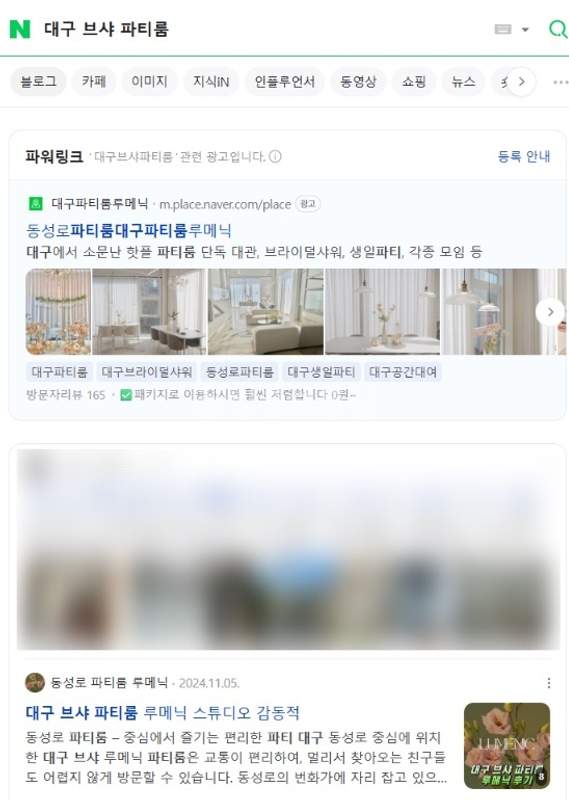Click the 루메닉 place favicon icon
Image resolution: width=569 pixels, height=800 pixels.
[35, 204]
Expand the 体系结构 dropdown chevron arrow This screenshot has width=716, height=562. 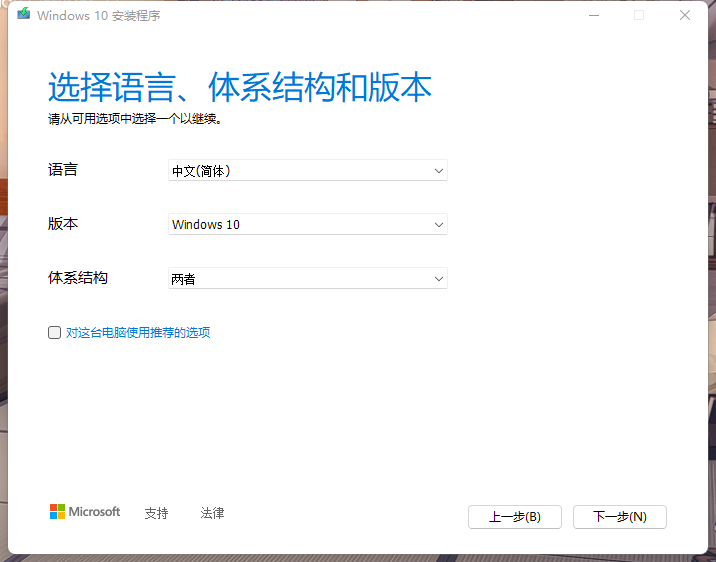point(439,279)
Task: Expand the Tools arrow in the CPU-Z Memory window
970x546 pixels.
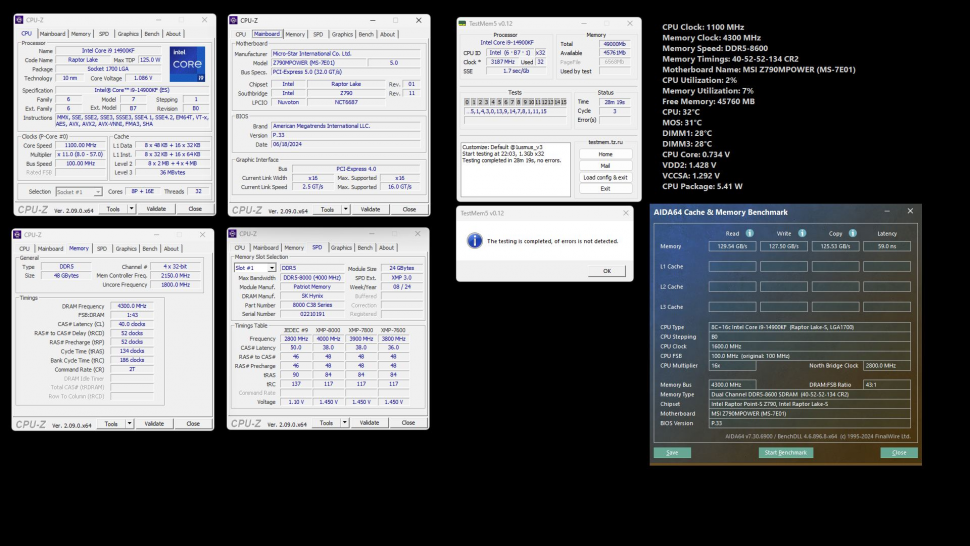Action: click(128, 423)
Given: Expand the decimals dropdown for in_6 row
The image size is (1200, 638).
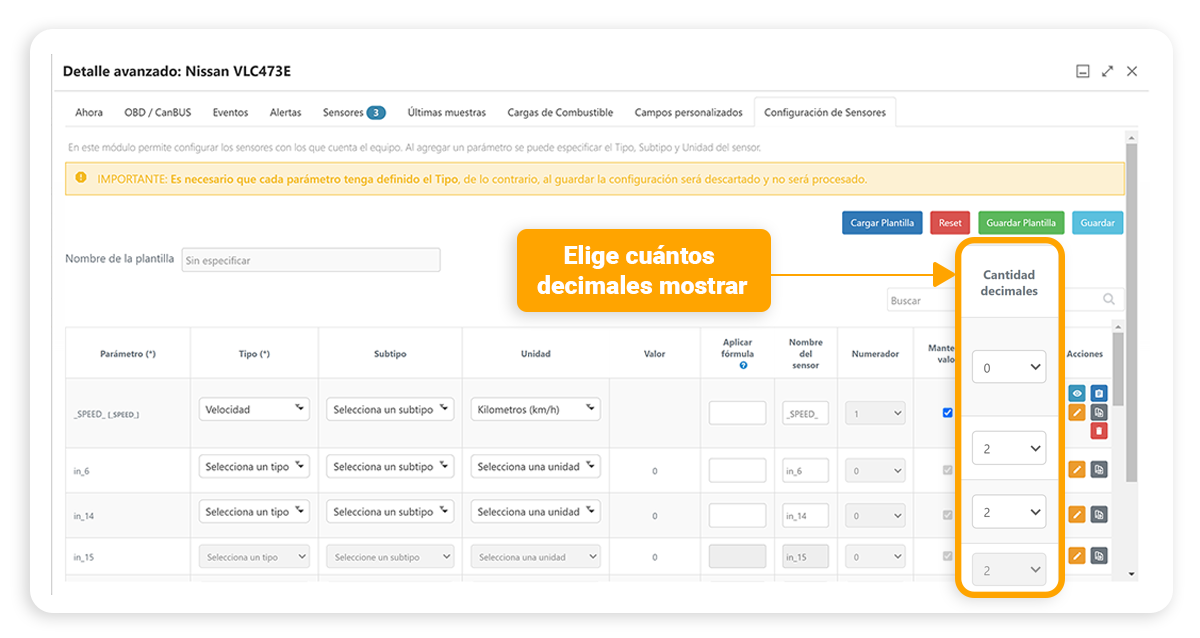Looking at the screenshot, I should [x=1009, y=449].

☆ ☆ ☆ ☆ ☆

(IL TUO OBIETTIVO) Ricopia senza modifiche le righe del materiale, partendo da quella che contiene "Task: Expand the" e proseguendo fino alla fine del materiale, entrambe comprese. Nella risposta tralascia le immagini.

(RISPOSTA ATTESA)
Task: Expand the Tools arrow in the CPU-Z Memory window
970x546 pixels.
Action: click(128, 423)
Given: Expand the decimals dropdown for in_6 row
The image size is (1200, 638).
Looking at the screenshot, I should [x=1009, y=449].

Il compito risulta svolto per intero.